Though Mr Kinsley mastered denial (a practice he advocates slyly) and bluffed good health, eventually his physical symptoms became too obvious and he outed himself with a column in Time. After going public, he found himself the object of intense scrutiny and unwanted sympathy. "There are people who now only see the Parkinson's - like the woman at a dinner party who offered to cut my meat into pieces for me even though she had just seen me wolfing a first course with no trouble."
Still, the book refuses to wallow in self-pity or offer triumphalist narratives of overcoming victimhood. Rather, Mr Kinsley is intent on being wryly realistic about coping with illness and the terminal prospects ahead. He makes fun of a fellow boomer, Larry Ellison, chief executive officer of Oracle, who has spent millions in a quest for eternal life, and who was quoted as saying, "Death has never made any sense to me." Mr Kinsley quips: "Actually the question is not whether death makes sense to Larry Ellison but whether Larry Ellison makes sense to death. And I'm afraid he does."
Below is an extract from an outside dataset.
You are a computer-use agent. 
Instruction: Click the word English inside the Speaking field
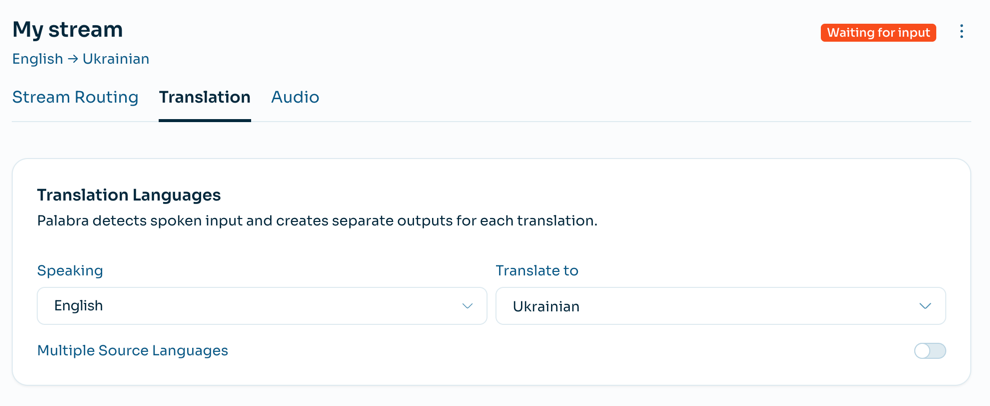click(78, 306)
He is equally sardonic on the prospect of losing one's marbles. Once he learns that Parkinson's, thought simply as a "movement disorder" that makes parts of the body shake or stiffen, can also adversely affect intellectual capacity, he keeps a close watch on his thinking. There follows a hilarious section in which he submits to a round of cognitive assessment tests, cheating a bit but still dismayed to find that some of his scores have decreased.
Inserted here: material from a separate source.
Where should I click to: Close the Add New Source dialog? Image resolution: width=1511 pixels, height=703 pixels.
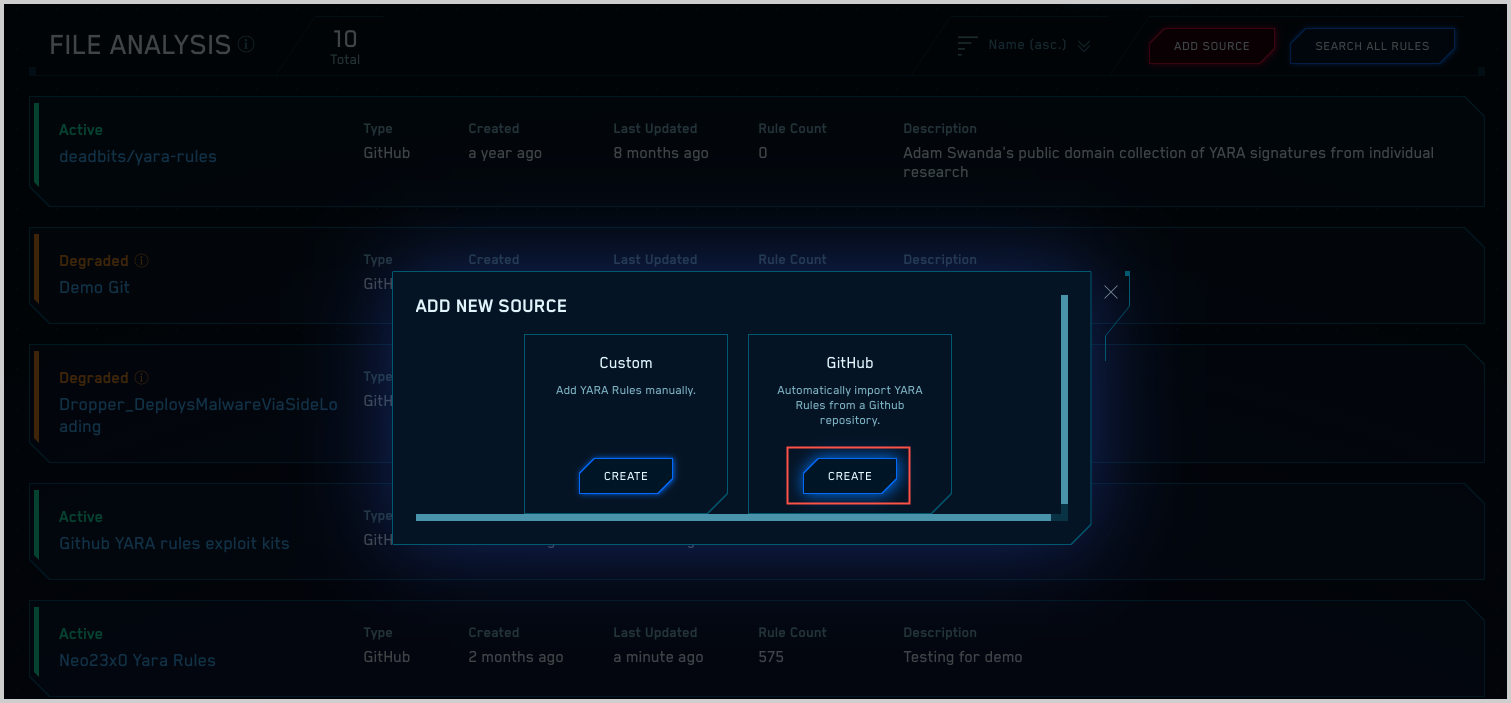(x=1110, y=292)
"The book is supposed to be funny, as well, on a subject that does not lend itself to humor." And funny it is, for the most part. Drawing on his extensive experience as a columnist "whose lifetime output mainly has been a thousand words or so a week commenting on current affairs," he catches our attention quickly, sets up questions that need answering and writes in a clear, conversational, short-sentence manner, addressing the reader with rhythmic little pokes, prods, provocations. His transitions mock tendencies to self-absorption or senior-moment forgetfulness. ("Where were we? Oh yes, I decided to have myself tested.")
Regardless of his assertion that "this is not a book about Parkinson's disease," that condition remains a central preoccupation in the text, the other one being the hopes and worries of the boomer generation. Curiously, what the book is not about, despite its title, is old age. Mr Kinsley, still only in his 60s, has not yet entered the kingdom of the elderly, though he may feel he has been given a precocious peek at it. As kidney stones were for Montaigne a teacher of wisdom and equanimity, so Parkinson's has been for this author.
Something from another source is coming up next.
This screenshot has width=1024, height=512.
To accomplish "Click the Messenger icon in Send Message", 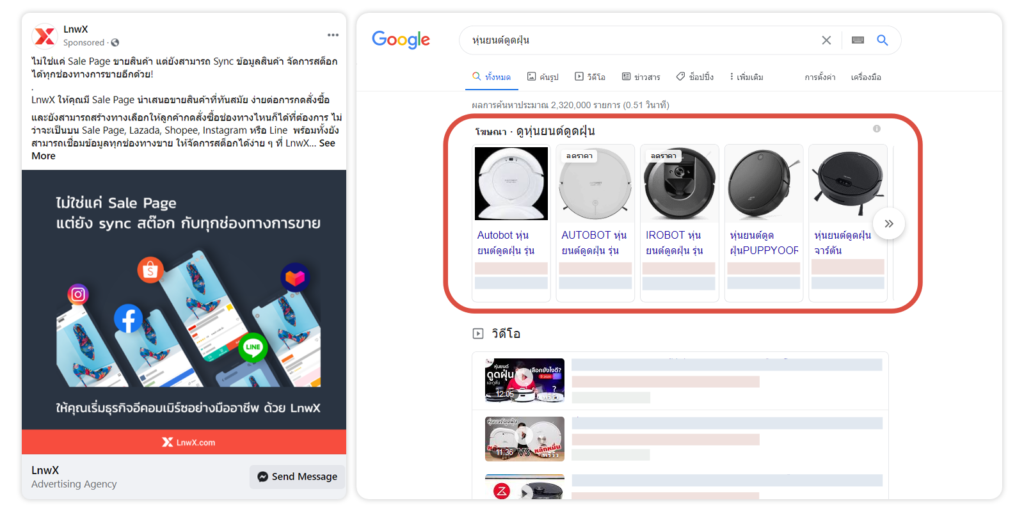I will pos(262,477).
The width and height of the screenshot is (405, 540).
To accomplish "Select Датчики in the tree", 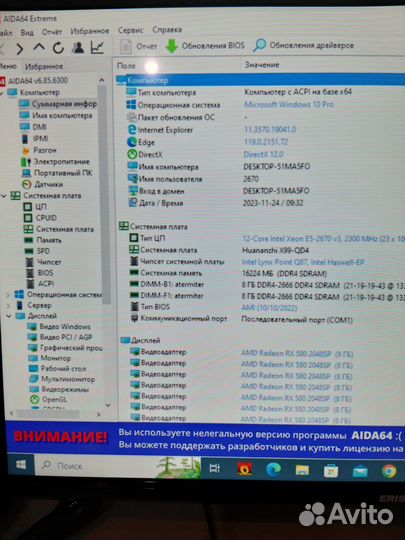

He almost ruins it all with a conclusion recommending that the boomers redeem themselves with a final sacrifice - wiping out the nation's debt. By having the money they leave behind sufficiently taxed when they die, he argues, they could leave a legacy that parallels the Greatest Generation's achievement in World War II. Backtracking a bit from this cockamamie scheme, he nevertheless takes it seriously enough to devote the whole last chapter to it. The real mistake, economic realities aside, is to have abandoned the more charmingly intimate, skeptical persona he had so meticulously built up beforehand, trading it in for a pundit's robes.
The book is attractively designed and just the right size to slip into one's pocket or purse. In short, it's been packaged as a nifty impulse purchase. One could do worse than give in to the impulse. If it's possible for a book about illness and death to be delightful, this one fills the bill.